Vous avez déjà entendu parler de Brady Corbet ?
Vous devriez !
Car 푻풉풆 푩풓풖풕풂풍풊풔풕 est une pépite. C'est presque un choc.
C'est un film impérial, brutal, brillant, fracassant, ambitieux, merveilleux, qui n'aura rien coûté, où le talent s'expose et s'expulse chaque seconde. Car c'est l'humanité qu'on expose, et car c'est elle que malheureusement on expulse aussi.
C'est une œuvre judicieuse, nécessaire et déstabilisante, un 푟푒푣푖푣푎푙 du cinéma tel qu'on n'en fait plus.
On nous aurait dit, il y a plusieurs années, que l'Américain Brady Corbet, le gentil blond traumatisé de l'excellent film de Gregg Araki, 푀푦푠푡푒푟푖표푢푠 푆푘푖푛, aurait écrit, réalisé et produit un pareil chef d'œuvre pour les publics d'Europe et des États-Unis – et chef d'œuvre est peut-être en deçà de ce qu'il faudrait écrire réellement, je ne l'aurais sans doute pas cru.
Car Brady Corbet est un grand. Un très très très très grand.
L'architecture et sa caractéristique créatrice, le laid et le beau, l'évident et le fluide, les fondements d'un être humain qui se tient devant vous pour être, vivre et bosser malgré la douleur, l'immigré qui est un exilé qui se tient debout, face à l'adversité, contre l'abjection, et porte son exil fantôme, le songe de la liberté...
...autant de sujets dont le fascinant traitement formel vous fera aimer le bel Adrien Brody, jamais plus viscéral, jamais si vertigineux – si bien sûr 푇ℎ푒 푃푖푎푛푖푠푡 ne vous avait pas contentés, et
haïr le personnage admirablement interprété par l'inspirant Guy Pierce, plus détestable que jamais.
(Parce qu'on peut rêver de liberté autant qu'on veut : on est toujours un peu enfermé par son expérience. Il se trouve que l'architecture peut en être l'exclusif et intemporel témoin. Que toutes et tous les amateurs de vieilles pierres se penchent là-dessus : on ne peut refuser à la réhabilitation du béton sa profonde immensité, pas au service du 푏푒푎푢, mais du 푣푟푎푖, ce qui peut être plus beau encore !)
En construisant des mondes architecturaux, il est sans doute possible de construire des individus. L'audace du film est d'affirmer que l'inverse est également pensable : en construisant des individus, l'Histoire et les hommes ont en effet construit des mondes.

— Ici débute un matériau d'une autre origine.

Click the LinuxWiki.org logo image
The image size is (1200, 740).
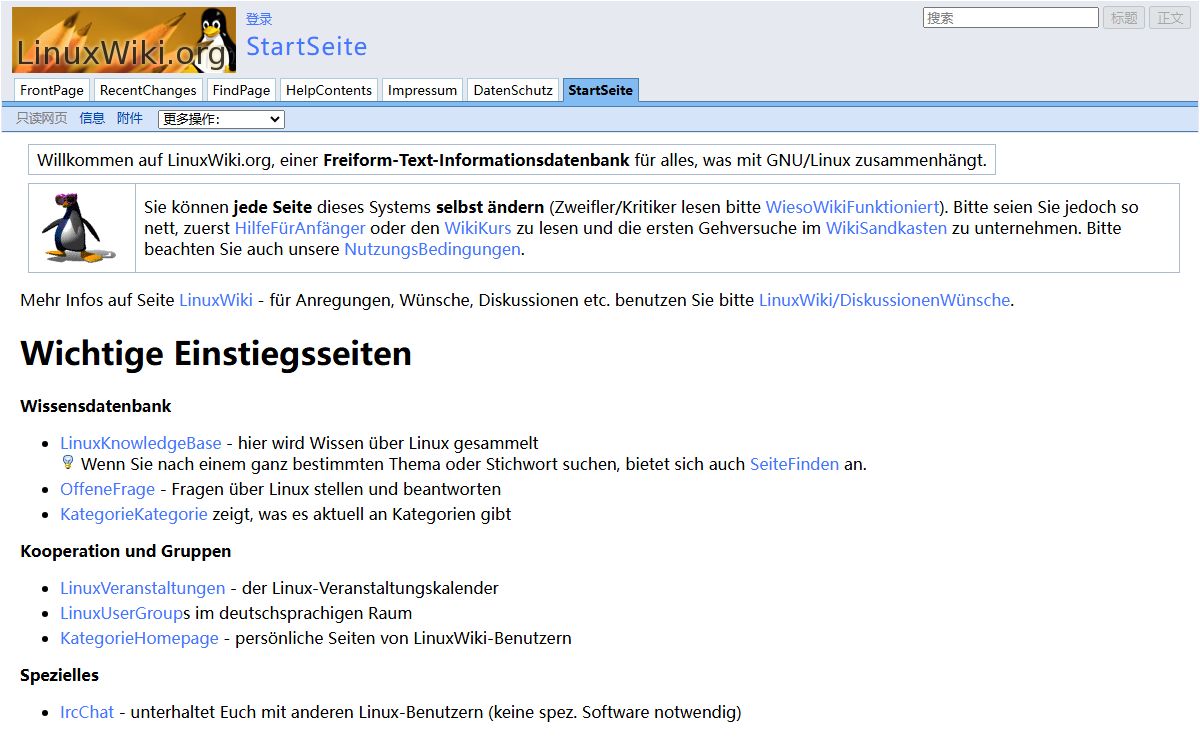tap(124, 40)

Car 푻풉풆 푩풓풖풕풂풍풊풔풕 est une œuvre où la structure du rêve et celle de la lumière peu à peu se font cauchemar et obscurité.
Il faut tâcher de percevoir cet objet de cinéma comme une bataille pour le 푣푟푎푖, une raisonnable aliyah pour toutes et pour tous, un géant et bouleversant voyage qui cherche à amener de nouveau la lumière à des sociétés où l'insensé gagne du terrain.

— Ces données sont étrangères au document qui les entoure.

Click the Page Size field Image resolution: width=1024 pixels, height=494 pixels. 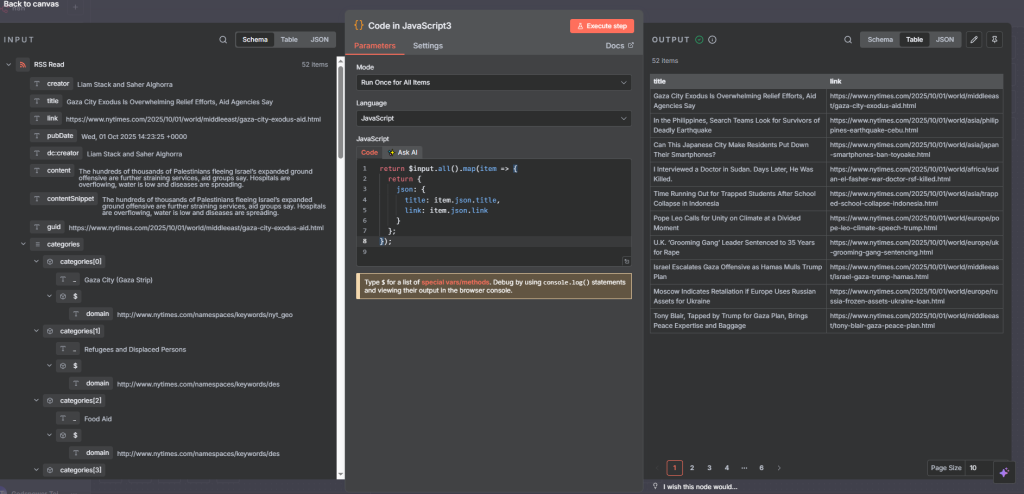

C'est un édifice immédiat pour le cinéma, une structure inébranlable de béton armé, dont les fondations vous saisissent irrémédiablement, et immédiatement, dès les premières minutes, afin que jamais vous ne puissiez lâcher du regard l'objet esthétique qu'on vous présente.
(
avec, pour les amoureux d'Italie, un trip à Carrara dont il peut être difficile de se remettre
)
En un mot : 푻풉풆 푩풓풖풕풂풍풊풔풕 est bel et bien monumental.